Besides Trump’s incitement that originally drove the Capitol riot, he has since raised the prospect on multiple occasions of (if he becomes president once again) issuing pardons to members of the mob, who are accused — among other charges — of assault on law enforcement, seditious conspiracy, and felony obstruction. Participants in the riot targeted top officials in the federal government, and in certain instances, they came very close to these public figures. Who could say what would have taken place if rioters actually got a hold of Mike Pence and Chuck Schumer? The gallows put up outside the Capitol aren’t exactly reassuring regarding the possibilities. The rioter who received what so far is the longest sentence for anybody in the mob tackled an officer to the ground and grabbed onto the struggling cop’s gear. These are the kinds of people Trump is interested in pardoning, providing as explicit an acceptance as any of political violence.

“The Rule of Law is not assured. It is fragile. It demands constant effort and vigilance,” Garland said Saturday. “The responsibility to ensure the Rule of Law is and has been the duty of every generation in our country’s history. It is now your duty as well. And it is one that is especially urgent today at a time of intense polarization in America… Overcoming the current polarization in our public life is, and will continue to be, a difficult task. But we cannot overcome it by ignoring it. We must address the fractures in our society with honesty, with humility, and with respect for the Rule of Law. This demands that we tolerate peaceful disagreement with one another on issues of politics and policy. It demands that we listen to each other, even when we disagree. And it demands that we reject violence and threats of violence that endanger each other and endanger our democracy.
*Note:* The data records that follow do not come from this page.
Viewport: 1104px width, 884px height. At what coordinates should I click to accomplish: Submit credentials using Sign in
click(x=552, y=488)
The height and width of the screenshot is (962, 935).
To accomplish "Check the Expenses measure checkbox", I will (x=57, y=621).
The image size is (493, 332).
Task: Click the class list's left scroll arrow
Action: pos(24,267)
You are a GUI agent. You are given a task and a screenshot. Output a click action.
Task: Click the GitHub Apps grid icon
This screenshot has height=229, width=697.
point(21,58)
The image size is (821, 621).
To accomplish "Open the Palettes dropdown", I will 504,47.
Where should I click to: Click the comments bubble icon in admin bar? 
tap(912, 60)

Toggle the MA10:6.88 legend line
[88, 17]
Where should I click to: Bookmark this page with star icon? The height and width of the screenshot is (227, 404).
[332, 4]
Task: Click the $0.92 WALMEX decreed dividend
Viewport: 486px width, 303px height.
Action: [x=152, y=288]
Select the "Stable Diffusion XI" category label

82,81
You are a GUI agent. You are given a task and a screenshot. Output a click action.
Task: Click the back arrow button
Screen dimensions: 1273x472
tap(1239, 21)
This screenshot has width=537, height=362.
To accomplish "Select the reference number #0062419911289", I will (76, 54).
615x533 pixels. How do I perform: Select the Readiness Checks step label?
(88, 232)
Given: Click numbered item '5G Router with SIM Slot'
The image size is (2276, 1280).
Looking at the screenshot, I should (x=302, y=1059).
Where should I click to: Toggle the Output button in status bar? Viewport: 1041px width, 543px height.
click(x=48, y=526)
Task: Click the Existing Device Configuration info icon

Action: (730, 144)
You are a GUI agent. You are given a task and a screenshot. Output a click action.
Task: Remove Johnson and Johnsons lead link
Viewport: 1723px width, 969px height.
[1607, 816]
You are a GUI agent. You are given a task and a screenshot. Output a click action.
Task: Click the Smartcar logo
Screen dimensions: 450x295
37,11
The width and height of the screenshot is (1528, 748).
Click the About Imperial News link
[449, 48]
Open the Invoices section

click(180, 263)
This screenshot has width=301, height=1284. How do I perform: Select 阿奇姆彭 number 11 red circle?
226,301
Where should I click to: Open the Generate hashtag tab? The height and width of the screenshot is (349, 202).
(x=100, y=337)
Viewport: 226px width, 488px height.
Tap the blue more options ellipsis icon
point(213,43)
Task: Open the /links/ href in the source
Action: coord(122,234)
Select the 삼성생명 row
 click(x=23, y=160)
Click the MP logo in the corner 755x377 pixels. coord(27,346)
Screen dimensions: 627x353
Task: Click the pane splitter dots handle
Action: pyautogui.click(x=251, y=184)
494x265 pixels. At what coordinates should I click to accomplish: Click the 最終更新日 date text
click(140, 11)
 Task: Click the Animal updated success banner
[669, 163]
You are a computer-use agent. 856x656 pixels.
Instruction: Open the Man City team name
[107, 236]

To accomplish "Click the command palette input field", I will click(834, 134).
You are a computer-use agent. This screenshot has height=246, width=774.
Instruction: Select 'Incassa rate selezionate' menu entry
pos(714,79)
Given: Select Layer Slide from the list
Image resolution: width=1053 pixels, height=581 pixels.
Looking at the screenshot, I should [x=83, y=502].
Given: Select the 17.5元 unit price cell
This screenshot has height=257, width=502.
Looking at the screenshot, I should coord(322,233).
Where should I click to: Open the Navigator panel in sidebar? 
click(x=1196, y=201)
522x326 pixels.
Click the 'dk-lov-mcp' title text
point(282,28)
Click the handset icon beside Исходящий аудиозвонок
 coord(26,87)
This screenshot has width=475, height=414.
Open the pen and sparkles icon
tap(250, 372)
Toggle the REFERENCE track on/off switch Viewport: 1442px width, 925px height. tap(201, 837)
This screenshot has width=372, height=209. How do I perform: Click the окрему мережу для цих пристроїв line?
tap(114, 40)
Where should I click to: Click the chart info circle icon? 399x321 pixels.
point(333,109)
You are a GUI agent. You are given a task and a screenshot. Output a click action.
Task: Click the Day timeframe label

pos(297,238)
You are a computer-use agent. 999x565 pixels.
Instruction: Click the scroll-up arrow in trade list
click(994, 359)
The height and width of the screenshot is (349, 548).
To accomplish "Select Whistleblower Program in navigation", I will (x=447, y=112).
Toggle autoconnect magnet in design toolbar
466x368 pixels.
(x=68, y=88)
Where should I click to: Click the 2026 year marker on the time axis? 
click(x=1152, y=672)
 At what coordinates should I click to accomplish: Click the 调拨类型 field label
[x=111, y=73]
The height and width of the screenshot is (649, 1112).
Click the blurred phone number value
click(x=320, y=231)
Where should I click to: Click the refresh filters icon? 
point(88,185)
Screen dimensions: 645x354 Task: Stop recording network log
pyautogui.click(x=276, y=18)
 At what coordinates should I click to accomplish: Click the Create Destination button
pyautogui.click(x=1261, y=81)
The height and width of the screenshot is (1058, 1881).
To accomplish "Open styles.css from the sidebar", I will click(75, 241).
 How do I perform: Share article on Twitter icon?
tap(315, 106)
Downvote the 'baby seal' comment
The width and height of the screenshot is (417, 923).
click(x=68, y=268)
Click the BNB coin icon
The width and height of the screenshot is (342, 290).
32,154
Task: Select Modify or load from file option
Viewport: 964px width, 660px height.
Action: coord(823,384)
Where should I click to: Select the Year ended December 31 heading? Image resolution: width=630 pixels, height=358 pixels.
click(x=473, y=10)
We must not allow the fractures between us to fracture our democracy.”

Earlier in his remarks, the attorney general also spoke of the nature of the rule of law. “The Rule of Law means that the law treats each of us alike: there is not one rule for friends, another for foes; one rule for the powerful, another for the powerless; a rule for the rich, another for the poor; or different rules, depending upon one’s race or ethnicity or country of origin,” he told his listeners. This concept obviously applies to Trump, who apparently faces possibilities of criminal charges in connection to investigations including the Georgia probe into post-2020 election meddling led by Fulton County District Attorney Fani Willis and the Justice Department examination of the handling of classified and generally highly sensitive documents from Trump’s administration. Some have expressed concerns about the potential political ramifications of charges against a former president. What about the implications of letting a former president live by essentially different legal standards than millions of Americans?